La vigilance est de mise en matière de compte-rendu rédigé par l’employeur à l’issu d’un entretien préalable, d’autant que ce document n’est pas imposé par le Code du travail…
Arrêt : Cass. soc. 12 novembre 2015, n°14-17.615
J’ai le cas d’un employeur qui remet le jour de l’entretien préalable un écrit faisant été de griefs et qui, après avoir rappelé que ceci le conduit à envisager un licenciement pour faute, demande au salarié de lui remettre ses clefs de bureau et l’informe que son accès aux outils informatiques sont désactivés.
Dans la foulée, le salarié démissionne sans motivation et est en arrêt maladie le lendemain, contestant sa démission 6 jours plus tard en recommandé.
L’employeur lui retourne ses arrêts maladie et répond qu’il a voulu partir immédiatement, sans préavis.
Mon avis : démission équivoque car précédée d’une mise à pied disciplinaire (voire d’un licenciement pour faute grave car mesure immédiate et non limitée dans le temps…).

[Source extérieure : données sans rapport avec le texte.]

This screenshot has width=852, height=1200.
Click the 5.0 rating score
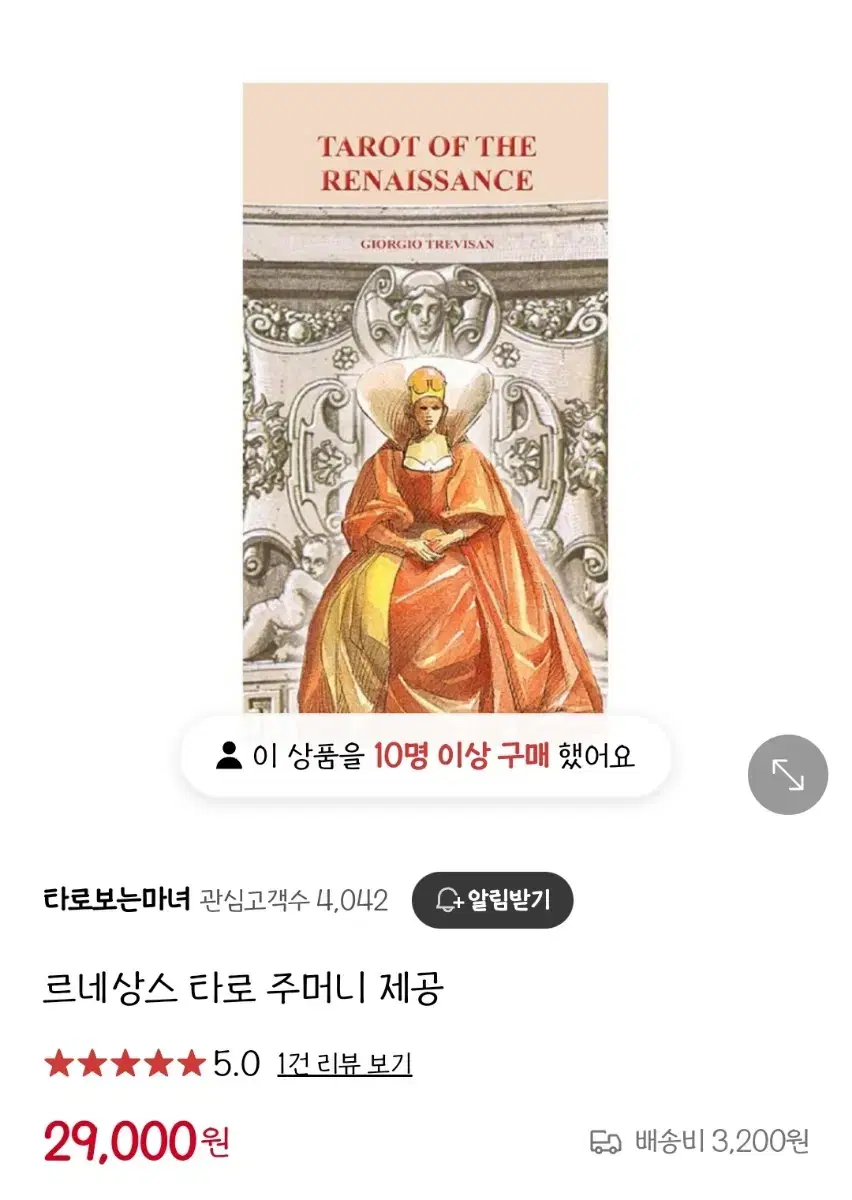[237, 1063]
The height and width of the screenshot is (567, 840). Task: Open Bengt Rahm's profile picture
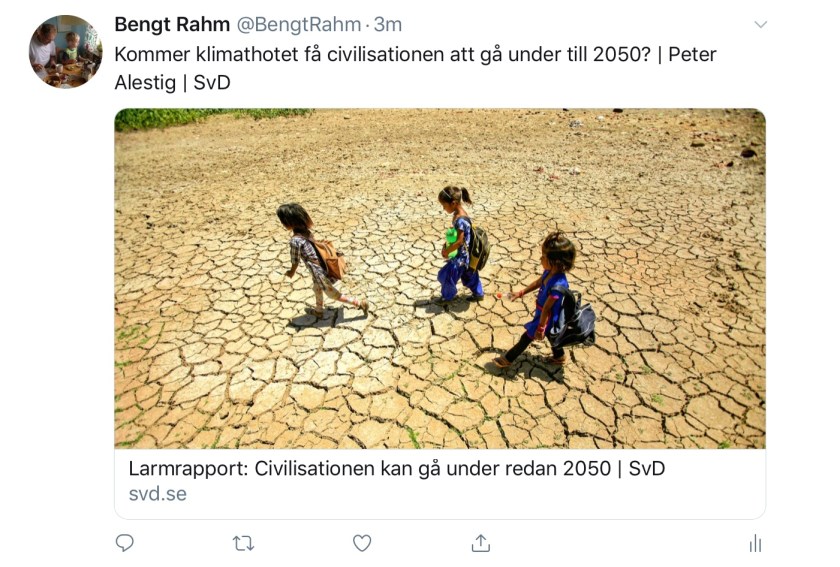pos(65,52)
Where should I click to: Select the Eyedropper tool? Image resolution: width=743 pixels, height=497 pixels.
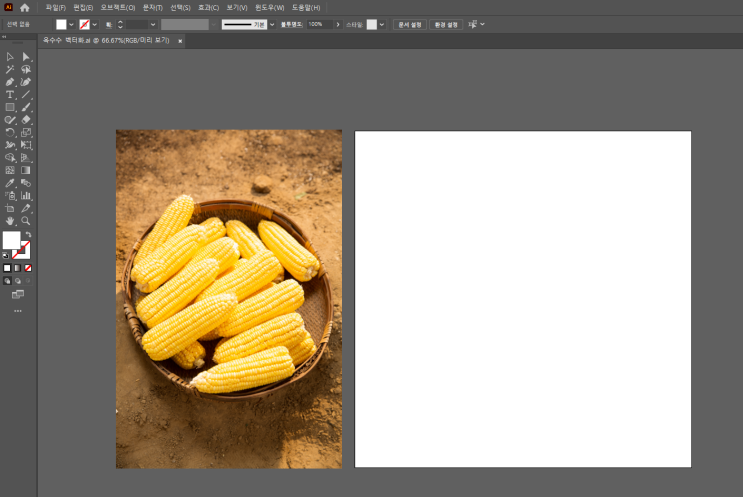[x=10, y=183]
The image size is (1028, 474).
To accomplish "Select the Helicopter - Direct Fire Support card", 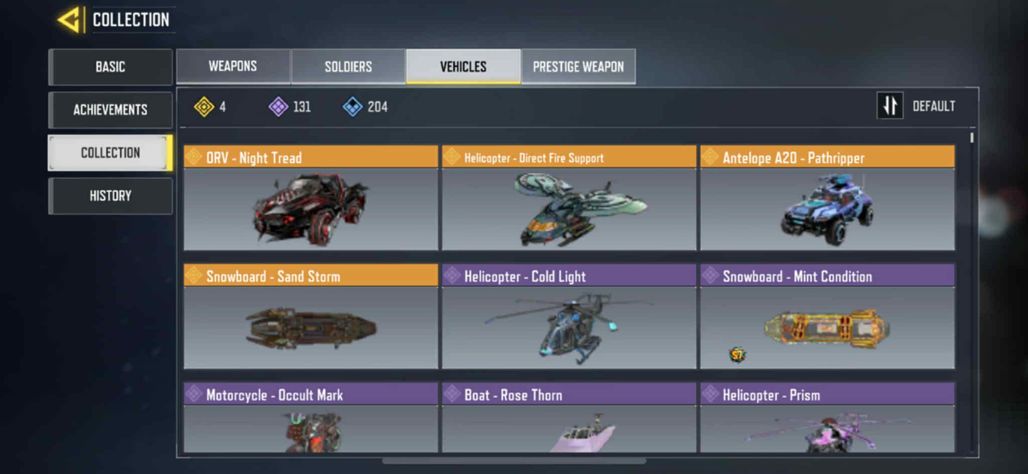I will pyautogui.click(x=569, y=198).
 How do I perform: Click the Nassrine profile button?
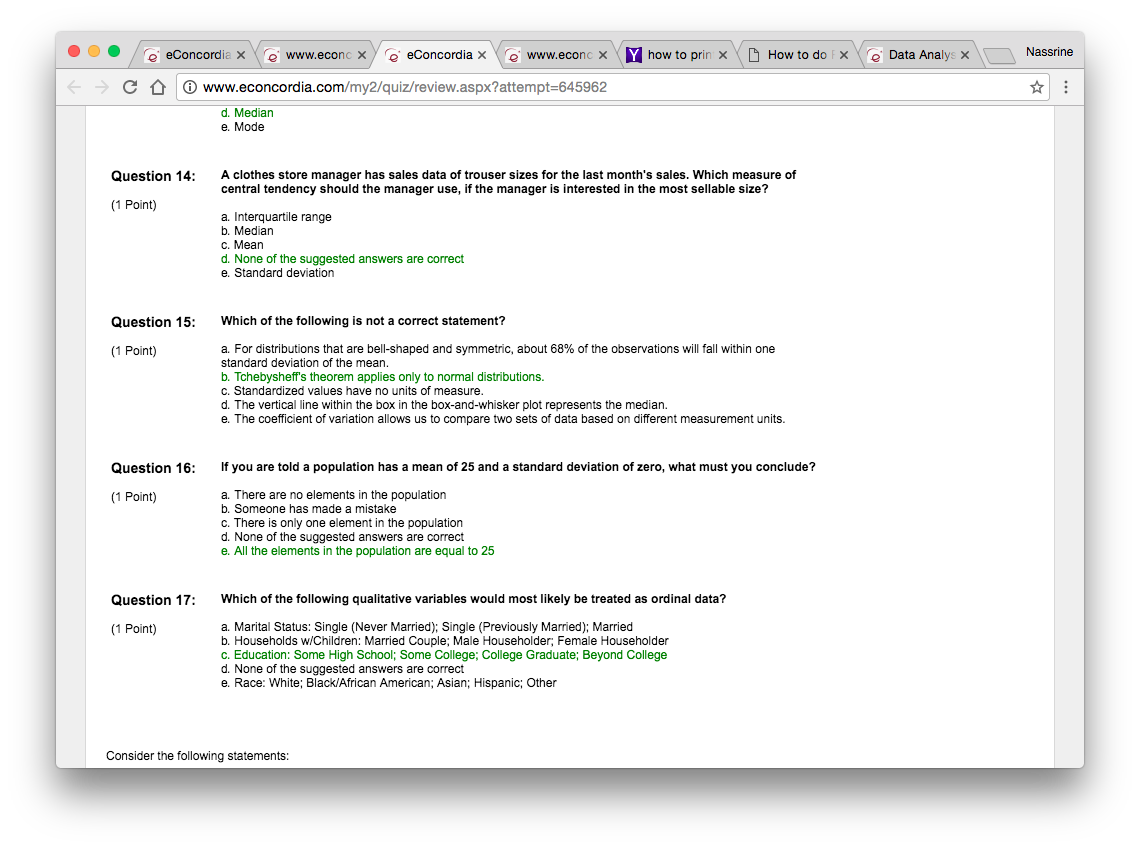[x=1049, y=51]

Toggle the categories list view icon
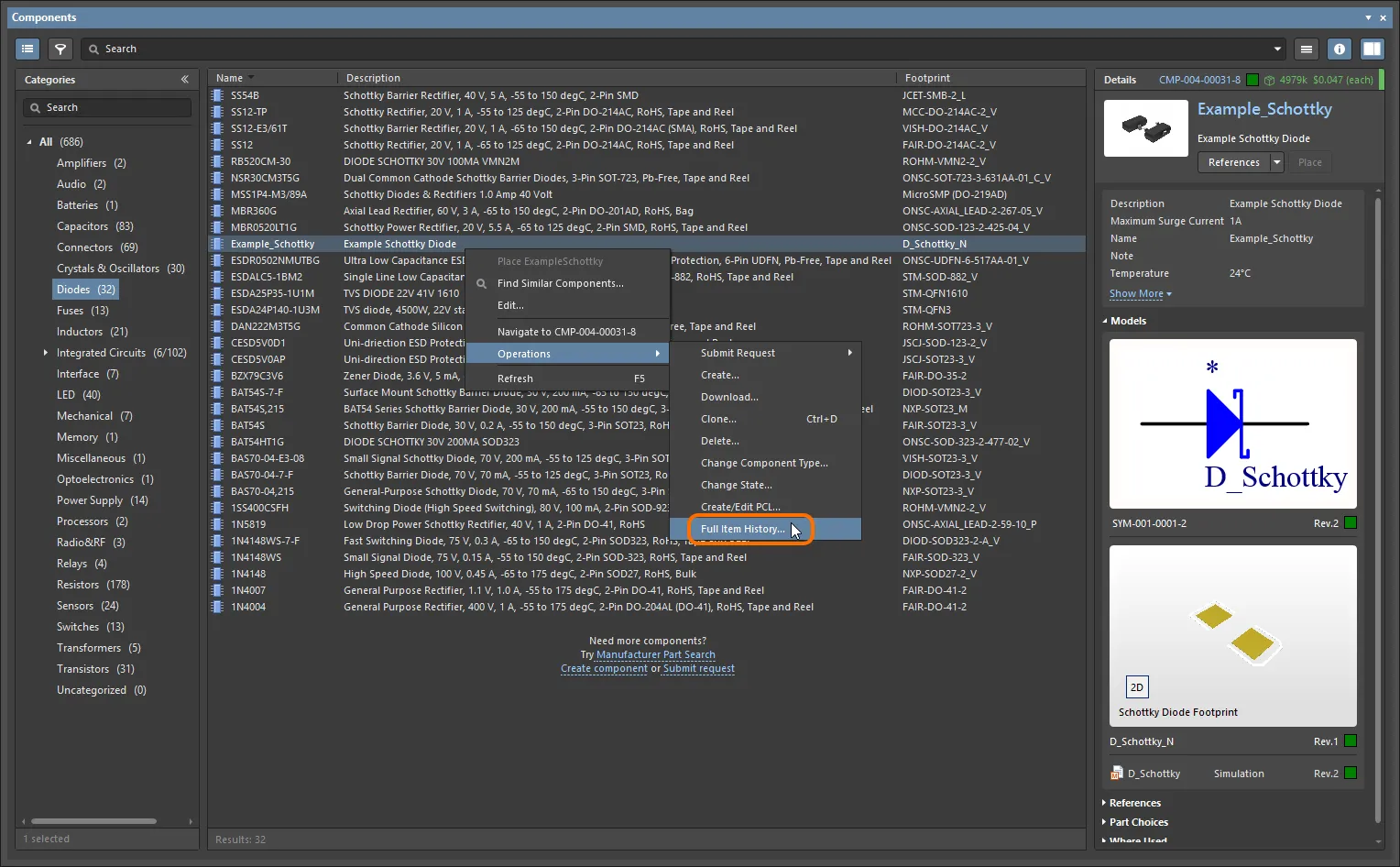[x=27, y=49]

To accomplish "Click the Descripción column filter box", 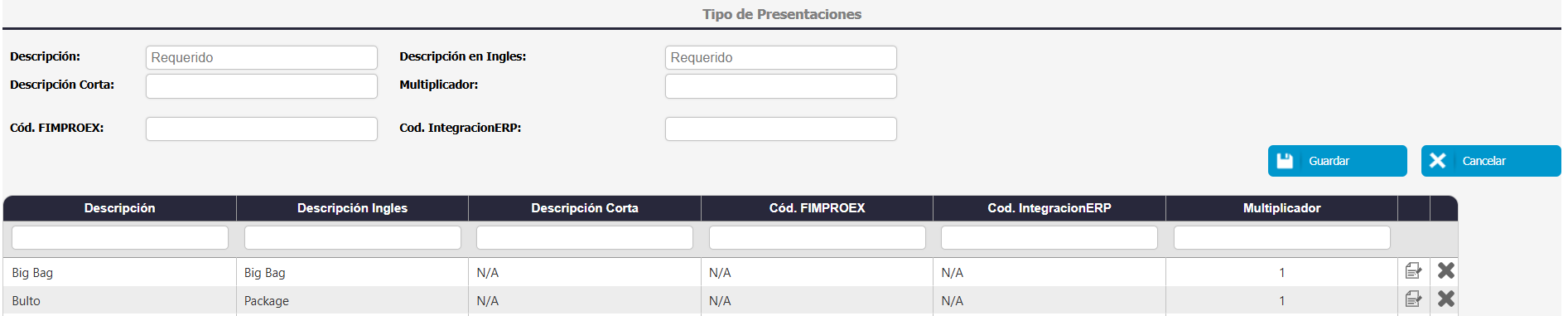I will click(x=120, y=238).
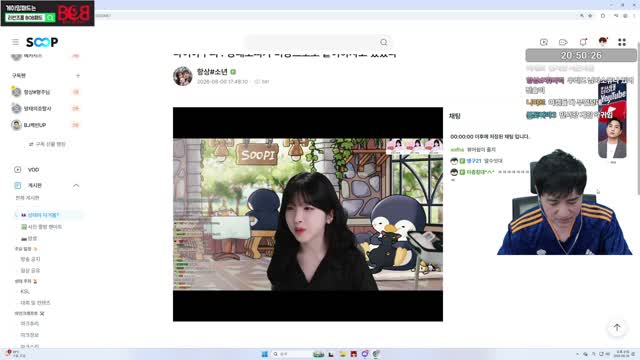Image resolution: width=640 pixels, height=360 pixels.
Task: Click the broadcast camera icon in header
Action: 563,42
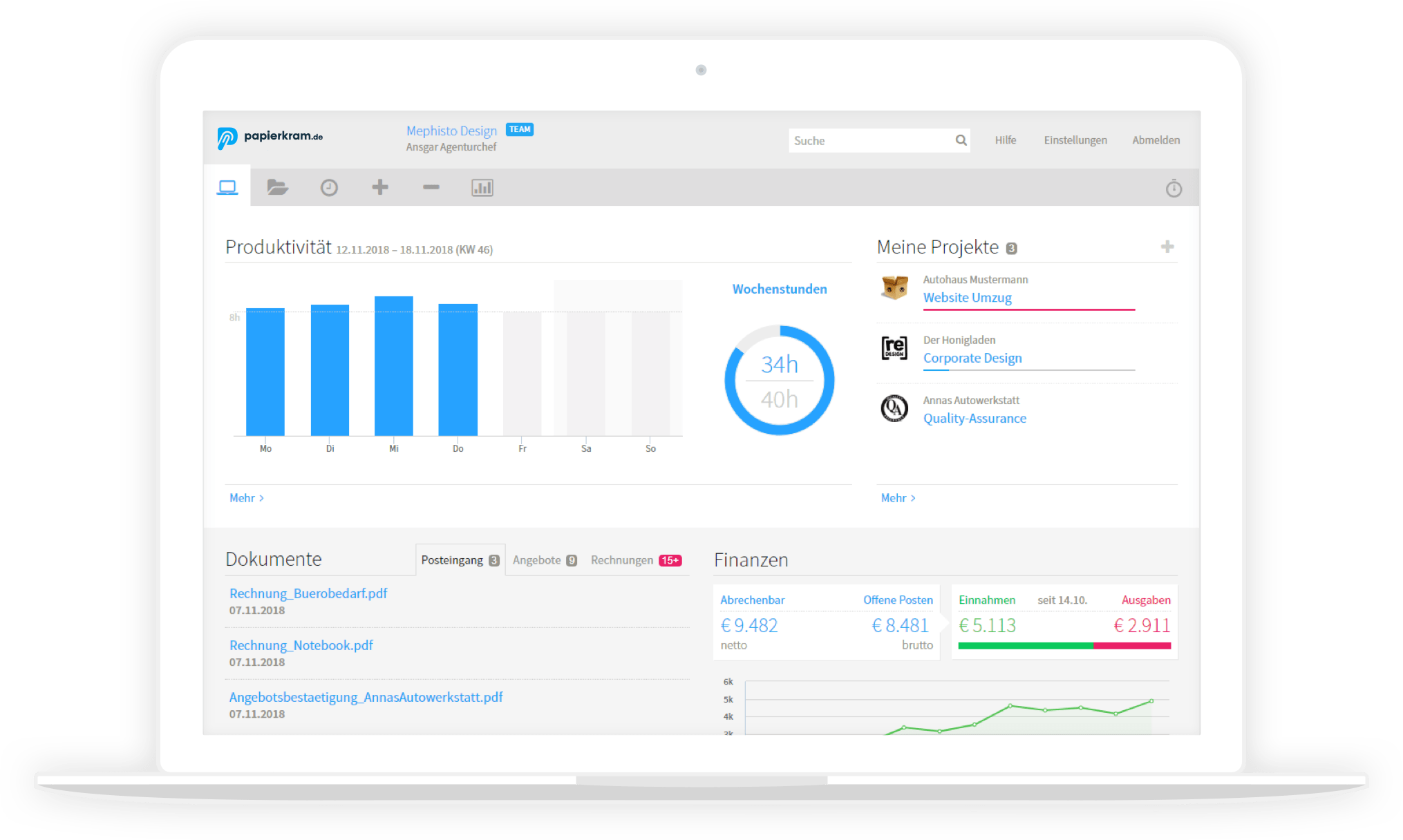This screenshot has height=840, width=1403.
Task: Click the Autohaus Mustermann project thumbnail
Action: 894,291
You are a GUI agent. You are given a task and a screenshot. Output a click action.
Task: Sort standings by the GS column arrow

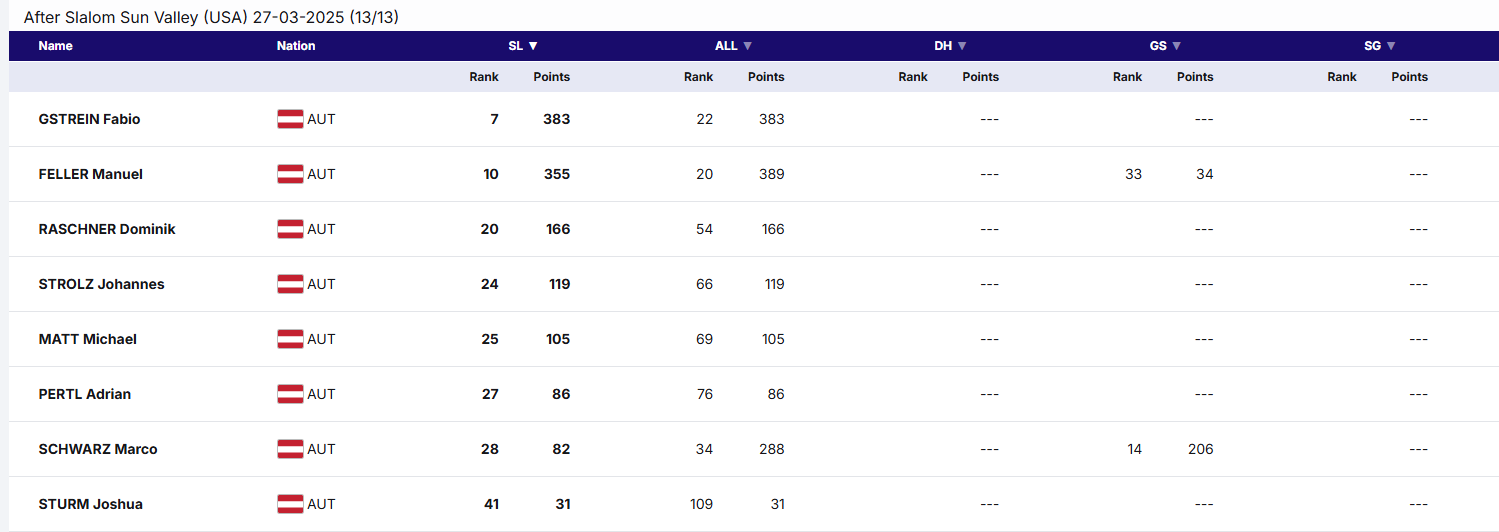pyautogui.click(x=1176, y=46)
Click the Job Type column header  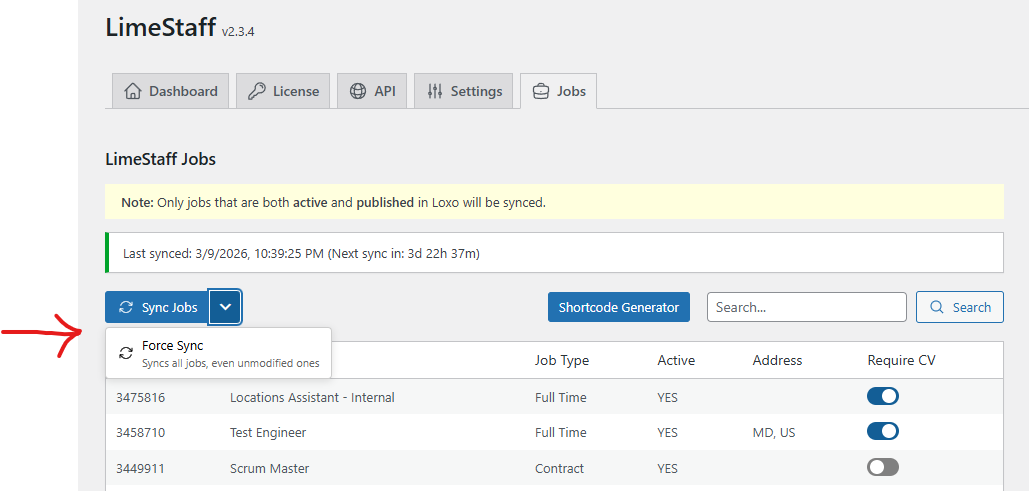tap(561, 360)
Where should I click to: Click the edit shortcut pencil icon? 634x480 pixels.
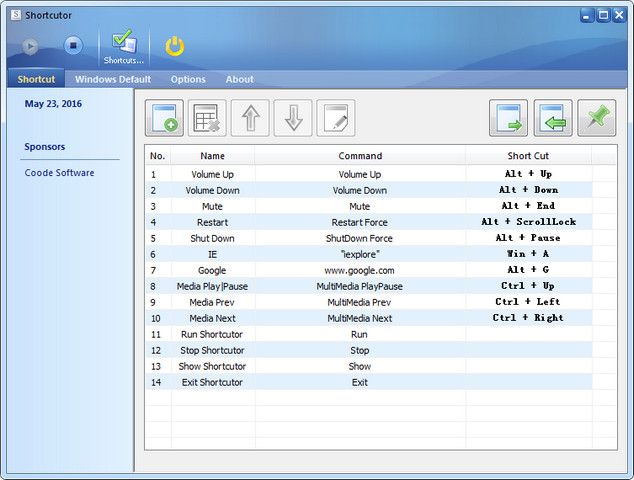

Merci de votre avis éventuel.
Effectivement, à la seule lecture des faits que vous me décrivez la démission semble équivoque, de sorte qu’il faut demander qu’elle soit analysée comme une prise d’acte de la rupture du contrat de travail aux torts de l’employeur.
La mise à pied disciplinaire ne peut pas tenir, car s’agissant d’une sanction disciplinaire ayant un impact sur la rémunération du salarié, l’employeur devait respecter la procédure pour de telles sanctions. A défaut de mise à pied disciplinaire, peut-être a-t-elle été prononcée à titre conservatoire en perspective d’un licenciement pour faute grave.